Un expert partage ses conseils pour survivre en forêt

Une jeune femme de la Péninsule acadienne est récemment parvenue à survivre pendant environ deux semaines dans le bois. Et si vous vous trouviez à sa place, qu’auriez-vous fait? René Vienneau, un expert de survie en forêt, partage des conseils de base avec l’Acadie Nouvelle.

René Vienneau est l’un des fondateurs du groupe 4 Directions, qui organise des excursions et des formations de base de survie dans la nature pour des adolescents de la région Chaleur.

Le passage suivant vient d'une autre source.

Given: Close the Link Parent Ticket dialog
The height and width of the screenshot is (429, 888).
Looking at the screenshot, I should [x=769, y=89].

«De nos jours, les jeunes ont à peu près tout sur le bout des doigts, donc on essaie de leur montrer l’importance d’avoir de la patience. On leur donne des petits coups de main. Tout le monde sort de là avec des petites victoires.»

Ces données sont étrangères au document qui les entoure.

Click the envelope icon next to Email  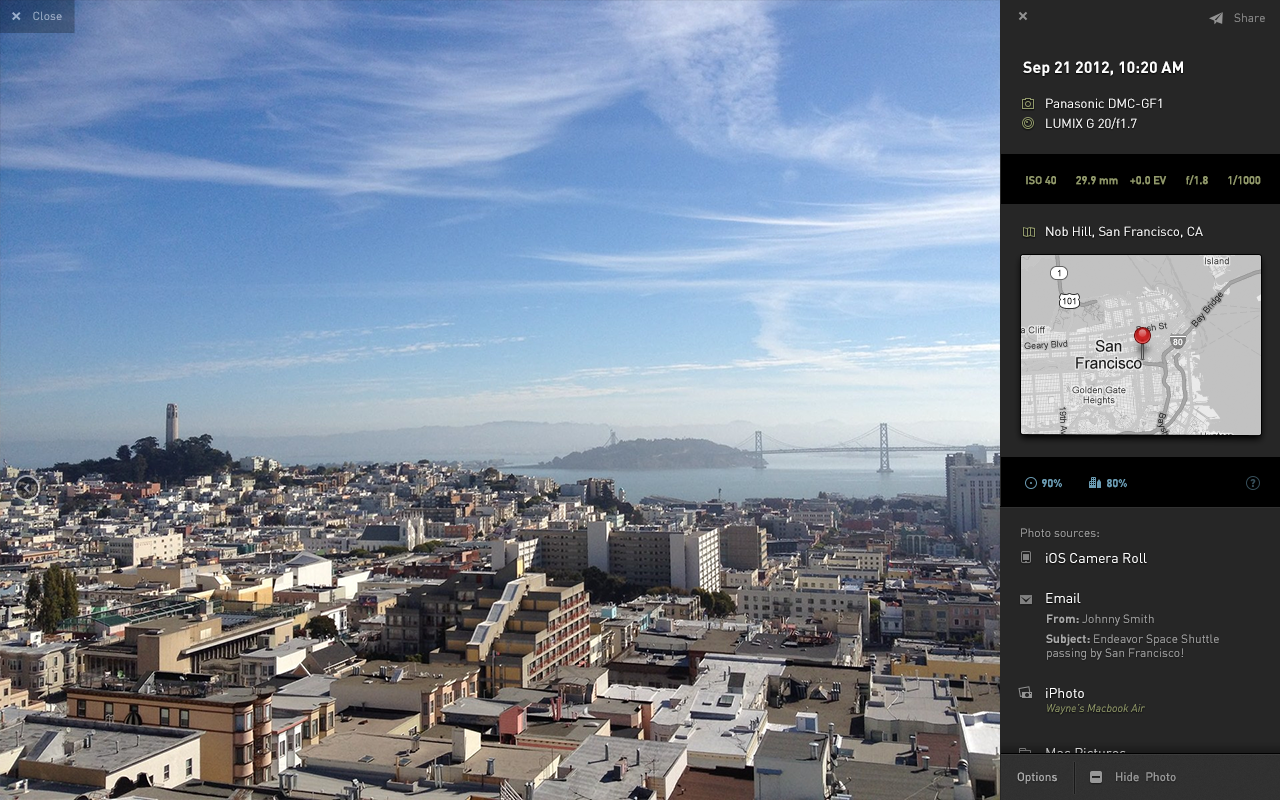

Selon lui, si on se perd dans le bois, l’une des premières choses à faire est d’établir son plan de survie et le plan de survie commence avec les premiers soins.

«Les premiers soins ne veulent pas dire que tu t’es cassé la jambe. Ça peut vouloir dire de s’assurer de rester hydraté, gérer le mental et trouver une façon de minimiser les piqûres de moustiques.»

René Vienneau note aussi l’importance de se trouver un endroit précis où l’on peut établir un abri pour y rester pendant au moins trois jours.

«Si tu te rends compte que t’es perdu, il faut rester sur place. C’est probablement le moins loin que tu seras de ton véhicule. Lorsque ta disparition sera signalée, les chercheurs vont trouver ta voiture et établir un périmètre dans les environs. Ça ne se fera pas tout de suite, donc prépare-toi à rester au même endroit pendant trois jours. Si en trois jours, tu n’as vu personne ou tu ne vois pas d’hélicoptère, ça veut dire qu’ils ne cherchent pas au bon endroit. À ce moment, tu vas peut-être vouloir te déplacer vers un monument visible si t’es capable, comme le haut d’une montagne, le bord d’une rivière ou d’un lac.»

Dans son sac à dos, l’homme conseille d’avoir trois façons différentes de faire un feu, comme un briquet, des allumettes ou un briquet à silex (flint and steel).

«On devrait toujours être préparé. Il faudrait toujours avoir sur sa personne un sac avec une dizaine d’items comme des allumettes, un briquet, de la nourriture, du fil de pêche, un hameçon, un contenant pour bouillir de l’eau, une lampe à poche, une boussole et ainsi de suite.»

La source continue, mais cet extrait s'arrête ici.